The U.S. and China have improved their policies to limit their carbon dioxide emission levels, the U.S.' Energy Information Administration (EIA) said Wednesday.
The U.S. had earlier announced that it would reduce its greenhouse gas emissions by 17 percent from 2005 levels by 2020. In late 2014, it declared that it would bring its emission levels down by around 26-28 percent from 2005 levels by 2025.
Meanwhile, China announced on Sept. 25 that it plans to expand its regional emissions program to a national level in 2017. The Asian giant targets the use of 20 percent of non-fossil fuels in its energy mix by 2025.
"China and the U.S. are the two countries with the most energy-related carbon dioxide emissions, together accounting for about 40 percent of global emissions in 2012," the EIA said.

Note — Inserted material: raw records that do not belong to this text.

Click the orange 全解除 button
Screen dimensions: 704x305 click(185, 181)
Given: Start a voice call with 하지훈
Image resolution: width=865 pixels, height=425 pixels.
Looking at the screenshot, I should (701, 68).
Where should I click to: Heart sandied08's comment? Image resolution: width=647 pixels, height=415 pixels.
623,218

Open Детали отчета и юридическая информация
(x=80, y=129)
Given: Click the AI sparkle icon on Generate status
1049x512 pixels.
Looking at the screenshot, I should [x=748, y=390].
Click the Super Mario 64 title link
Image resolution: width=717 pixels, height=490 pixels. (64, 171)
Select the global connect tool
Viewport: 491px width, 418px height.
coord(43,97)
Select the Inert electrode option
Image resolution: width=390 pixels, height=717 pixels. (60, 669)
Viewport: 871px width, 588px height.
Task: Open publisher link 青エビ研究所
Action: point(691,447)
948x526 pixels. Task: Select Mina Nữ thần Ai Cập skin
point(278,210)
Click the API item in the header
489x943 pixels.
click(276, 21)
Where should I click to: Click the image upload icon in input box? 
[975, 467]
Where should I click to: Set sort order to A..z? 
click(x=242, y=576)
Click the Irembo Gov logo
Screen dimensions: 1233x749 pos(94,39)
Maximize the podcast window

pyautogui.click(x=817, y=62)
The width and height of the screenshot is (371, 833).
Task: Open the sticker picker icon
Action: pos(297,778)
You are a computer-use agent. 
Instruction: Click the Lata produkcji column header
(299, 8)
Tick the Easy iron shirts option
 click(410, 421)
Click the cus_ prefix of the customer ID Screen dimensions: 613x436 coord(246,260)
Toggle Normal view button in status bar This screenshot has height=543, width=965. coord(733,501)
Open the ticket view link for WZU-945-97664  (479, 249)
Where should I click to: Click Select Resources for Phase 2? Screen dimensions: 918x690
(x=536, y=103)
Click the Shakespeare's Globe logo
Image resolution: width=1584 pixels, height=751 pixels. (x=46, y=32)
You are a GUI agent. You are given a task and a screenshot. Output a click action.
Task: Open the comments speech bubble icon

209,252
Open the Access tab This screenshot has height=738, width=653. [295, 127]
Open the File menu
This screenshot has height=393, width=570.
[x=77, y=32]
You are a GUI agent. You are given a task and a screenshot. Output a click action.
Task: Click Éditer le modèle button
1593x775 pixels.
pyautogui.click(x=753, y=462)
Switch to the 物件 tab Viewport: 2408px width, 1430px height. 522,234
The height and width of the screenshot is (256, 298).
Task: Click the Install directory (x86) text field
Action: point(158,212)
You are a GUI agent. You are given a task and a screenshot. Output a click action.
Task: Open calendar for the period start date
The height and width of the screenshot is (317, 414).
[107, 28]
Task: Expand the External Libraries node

"In the U.S., about 80 percent of all carbon emissions in 2012 were related to energy. China surpassed the U.S. as the world's largest carbon emitter in 2008. In 2012, China's per capita carbon emissions were about one-third the U.S. level," the EIA added.
However, both countries have taken significant steps to reduce carbon emissions, the U.S. administration noted.
For transportation-related emissions, the U.S. is trying to increase standards for more economic fuel consumption for vehicles. For electric-related emissions, its new Clean Power Plan aims to reduce carbon emissions from fossil-fueled electricity generation.
Reducing dependency on electricity production from fossil fuels is a harder task for China, since it consumes around 50 percent of the world's coal. The country is trying hard to balance its increasing energy demand, due to its economic growth, with its environmental targets.
"China's energy mix is dominated by coal, the most carbon-intensive fossil fuel, and will likely remain so for the foreseeable future. If total carbon emissions are to peak near 2030, coal consumption would need to stop growing and perhaps decline substantially between 2015 and 2035," the EIA said.
Having the world's second largest economy, China's energy demand is still increasing, despite the slowdown in its economy, and this demand is projected to rise in the future despite the country's start in shifting from an industrial-based economy to less energy-intensive industries.
"As per capita income increases, China's growing middle class is expected to increase its demand for energy services, and China's balance of energy use by sector will continue to shift from industry to the building and transportation sectors," the EIA explained.
However, the U.S. administration said "Chinese transportation and building technologies have seen improvements in energy efficiency in recent years that should help China curb its growth in energy use."